Anka Kuşu’da bu döngünün başladığı tarihlerden çok daha evvelinde doğmuştu. Şimdi de dengede durmaya çalışan dengeleri takip ediyor, terazinin kesesi ağır basmaya başladığında buna müdahale ediyordu.
Bazen gri bir sis kaplıyordu dünya gezegenini. Bu gri sis mutlak kötülüktü. Nerden geldiği asla belli olmayan ve sürekli olarak insanları içine çekerek renksizleştiren bir dumandı.
Duman kimi içine alsa o kişi renklerini kaybediyor, yaşam enerjisini tüketiyordu. Mutluluğa ve umuda dair içinde, herhangi bir zerresinde hiçbir şey kalmıyordu. Neden yaşadığını sorgulamaya başlıyor, yok oluşun ne olduğunu kavramaya çalışıyordu.
Dünya gezegeninde varlığının ne olduğunu sorguluyordu.
Gri sis aslında insanların kendisiydi. Bu gri sisin biraz bulaştığı insanlar başkalarına da zarar veriyordu. Özellikle kadınlar ve çocuklara.
Kadınlar griye dönüşmüyorlardı, hüzne ve öfkeye, acıya dönüşüyorlardı. Acı kalplerinde en çok hissettikleri duygu olduğu için onlarda yaşama sevinçlerini kaybediyorlardı.

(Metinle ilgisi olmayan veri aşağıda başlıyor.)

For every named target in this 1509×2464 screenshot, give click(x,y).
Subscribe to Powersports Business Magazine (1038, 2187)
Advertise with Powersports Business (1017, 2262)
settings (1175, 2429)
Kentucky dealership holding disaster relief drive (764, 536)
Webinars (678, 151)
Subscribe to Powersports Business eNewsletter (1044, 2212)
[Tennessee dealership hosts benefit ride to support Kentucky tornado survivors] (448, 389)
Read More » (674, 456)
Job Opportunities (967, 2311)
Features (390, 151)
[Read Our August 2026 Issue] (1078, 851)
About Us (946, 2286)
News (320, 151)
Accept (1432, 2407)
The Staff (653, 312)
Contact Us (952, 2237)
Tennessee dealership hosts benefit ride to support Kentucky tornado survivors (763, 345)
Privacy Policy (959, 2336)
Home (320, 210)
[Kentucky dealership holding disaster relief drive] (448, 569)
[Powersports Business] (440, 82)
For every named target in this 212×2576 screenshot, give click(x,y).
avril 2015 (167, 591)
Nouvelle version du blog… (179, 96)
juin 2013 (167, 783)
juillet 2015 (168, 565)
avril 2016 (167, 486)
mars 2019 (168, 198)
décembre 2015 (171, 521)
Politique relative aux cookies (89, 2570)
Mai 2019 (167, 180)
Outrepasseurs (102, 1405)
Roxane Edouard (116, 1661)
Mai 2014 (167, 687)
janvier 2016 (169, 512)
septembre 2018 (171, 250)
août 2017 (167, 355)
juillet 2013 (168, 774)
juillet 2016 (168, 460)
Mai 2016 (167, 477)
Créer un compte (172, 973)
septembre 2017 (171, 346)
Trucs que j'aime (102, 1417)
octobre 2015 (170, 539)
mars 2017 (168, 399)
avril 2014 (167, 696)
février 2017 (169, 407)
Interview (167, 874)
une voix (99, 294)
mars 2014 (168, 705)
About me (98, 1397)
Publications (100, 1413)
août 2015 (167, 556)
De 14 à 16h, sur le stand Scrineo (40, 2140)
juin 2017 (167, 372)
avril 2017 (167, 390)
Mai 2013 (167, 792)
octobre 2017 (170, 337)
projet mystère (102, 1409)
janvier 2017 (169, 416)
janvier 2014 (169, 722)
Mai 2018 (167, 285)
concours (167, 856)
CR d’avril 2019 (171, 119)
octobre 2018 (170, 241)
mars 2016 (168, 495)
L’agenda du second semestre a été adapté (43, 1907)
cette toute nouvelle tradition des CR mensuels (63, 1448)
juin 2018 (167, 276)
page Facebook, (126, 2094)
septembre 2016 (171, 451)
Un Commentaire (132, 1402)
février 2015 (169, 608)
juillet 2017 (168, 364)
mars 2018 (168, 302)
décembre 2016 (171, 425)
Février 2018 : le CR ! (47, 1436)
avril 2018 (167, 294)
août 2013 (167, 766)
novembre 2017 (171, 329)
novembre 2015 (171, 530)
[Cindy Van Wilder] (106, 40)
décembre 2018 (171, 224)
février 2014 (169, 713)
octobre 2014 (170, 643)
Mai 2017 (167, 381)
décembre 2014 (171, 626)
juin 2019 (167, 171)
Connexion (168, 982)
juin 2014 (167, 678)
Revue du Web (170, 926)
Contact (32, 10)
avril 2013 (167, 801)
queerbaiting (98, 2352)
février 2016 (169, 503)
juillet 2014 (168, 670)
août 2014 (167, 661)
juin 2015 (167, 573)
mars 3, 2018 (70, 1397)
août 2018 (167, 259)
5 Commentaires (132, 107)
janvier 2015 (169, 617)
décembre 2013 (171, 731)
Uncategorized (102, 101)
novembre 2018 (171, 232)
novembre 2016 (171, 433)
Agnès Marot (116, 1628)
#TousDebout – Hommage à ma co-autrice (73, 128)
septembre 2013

Ne zaman iki acılı kadın yan yana gelse işler değişiyor, birbirlerinin kalplerinden o griliği atıp neşelenmeye başlıyordu.
Anka Kuşu belki de kadınlara bu nedenle bu kadar bağlıydı. Kadınlar bir yolunu bulup, karanlığı yarıp güneşin renkleri ısıtmasını sağlıyorlardı. Bazen zorlanıyor birkaç çağ boyunca dünya gezegeninde karanlık hakim oluyordu. Ama yine de her karanlık hakimiyetinde kadınlar bir yolunu buluyor ve o yol hep birlikte olmaktan geçiyordu.
Bu birlikteliği bazen daha güçlü kadınlar sağlıyordu. Ama gri sokaklarda aydınlık sokak ambarları her zaman vardı.
Rivayete göre İlk Çağlardan bu yana Anka Kuşu daima gri sokaklara tüylerinden bırakır. Ne zaman bir kadının, çocuğun ya da kuşun kendisine ihtiyacı olsa bu tüyler vesilesiyle onlara destek olurdu. Anka Kuşu aynı anda tüm gezegenlerde, tüm kara parçalarında, tüm evrenlerde olamayacağını biliyordu. Bu nedenle tüylerini kullanıyordu.
Söylenceye göre Anka Kuşu’nu temsil eden bu tüyler günümüzde de varlığını çeşitli yollarla korumaya devam ediyor. Bazen bir telefon uzakta, bazen birkaç sokak uzakta destek merkezleriyle. Kadın sığınma evleriyle, dayanışma telefonlarıyla, kadın dernekleriyle. Her biri Anka Kuşu’nun tüyleri.